Fragmento atribuído ao erudito anão Thraldir Barbalonga, início da Era da Reconstrução. Preservado nos Anais da Fortaleza de Thrummaz.
> “Dizem que a tradição anã é como a pedra: firme, inabalável, eterna. Mas até mesmo a pedra racha sob os séculos.”
Assim começa a carta não enviada de Thraldir Barbalonga, conselheiro do clã dos Barbas Castanhas. O texto, encontrado entre os registros selados da Biblioteca Rubra, parece ser uma resposta a uma circular clerical vinda do sul — onde os devotos de Hannah, agora sob o luto perpétuo da deusa caída, conclamavam todos os anões a raspar suas barbas como sinal de fidelidade e memória.
> “Em Meliny, os que clamam por fidelidade absoluta esqueceram que a fidelidade nasce do amor, e não da imposição. Ora, não cortamos nossas barbas no luto — não por desrespeito, mas por respeito à verdade. Nossa história não começa com a morte de Hannah. Lutamos ao lado de Othen, sangramos no solo das planícies queimadas, enterramos irmãos sob estandartes que não carregavam o nome dela. E isso foi honra.”
Thraldir escreve com pesar, mas também com fúria contida. Ele não nega o valor dos seguidores de Hannah. Pelo contrário, demonstra admiração por aqueles que, feridos pela perda, buscaram consolo no rito. Mas recusa o decreto que transforma um gesto de dor individual em mandamento universal.
> “Cortar a barba agora e dizer que é tradição... é como plantar uma semente no outono e exigir que ela se torne árvore ancestral. A tradição que dura é aquela que cresce com o tempo, e não aquela que é decretada sob lágrimas recentes.”

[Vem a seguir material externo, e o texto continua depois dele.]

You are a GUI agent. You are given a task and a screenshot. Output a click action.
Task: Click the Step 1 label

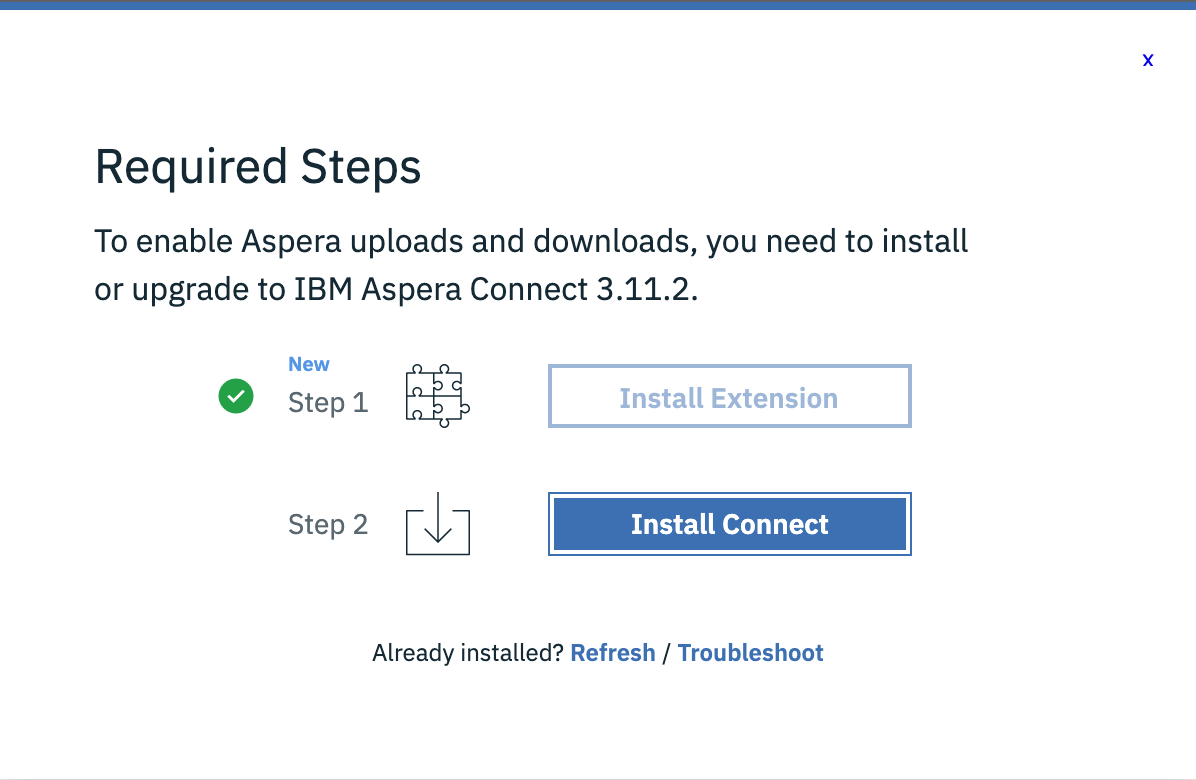pos(328,402)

Em sua carta, Thraldir também questiona o absolutismo dos dogmas:
> “Expulsar os que pensam diferente? Dizer que quem deseja outra vida ‘renegou o que é’? Por Othen, onde foi parar a forja do pensamento anão? Não é divergência que enfraquece o povo — é a rigidez. Um povo que expulsa seus filhos é um povo que cava sua própria cova.”
O documento termina com uma observação pungente sobre o tempo:
> “São passados quinhentos invernos e mais alguns punhados de anos. Para um anão, isso é tempo de avô para neto. O mundo mudou, mesmo que algumas montanhas insistam em não notar. Mas até a rocha cede ao tempo — e quando não cede, desaba.”
Nota do Escriba:
Embora esta carta nunca tenha sido formalmente enviada aos Templos do Sul, muitos estudiosos a consideram o início do “Cisma das Barbas”, uma ruptura simbólica entre os clãs anões devotos a Othen e aqueles que seguiram o luto ritualista de Hannah. A despeito das tensões, ambas as linhagens sobreviveram — cada qual mantendo sua tradição viva, como um fio distinto no grande tear da história anã.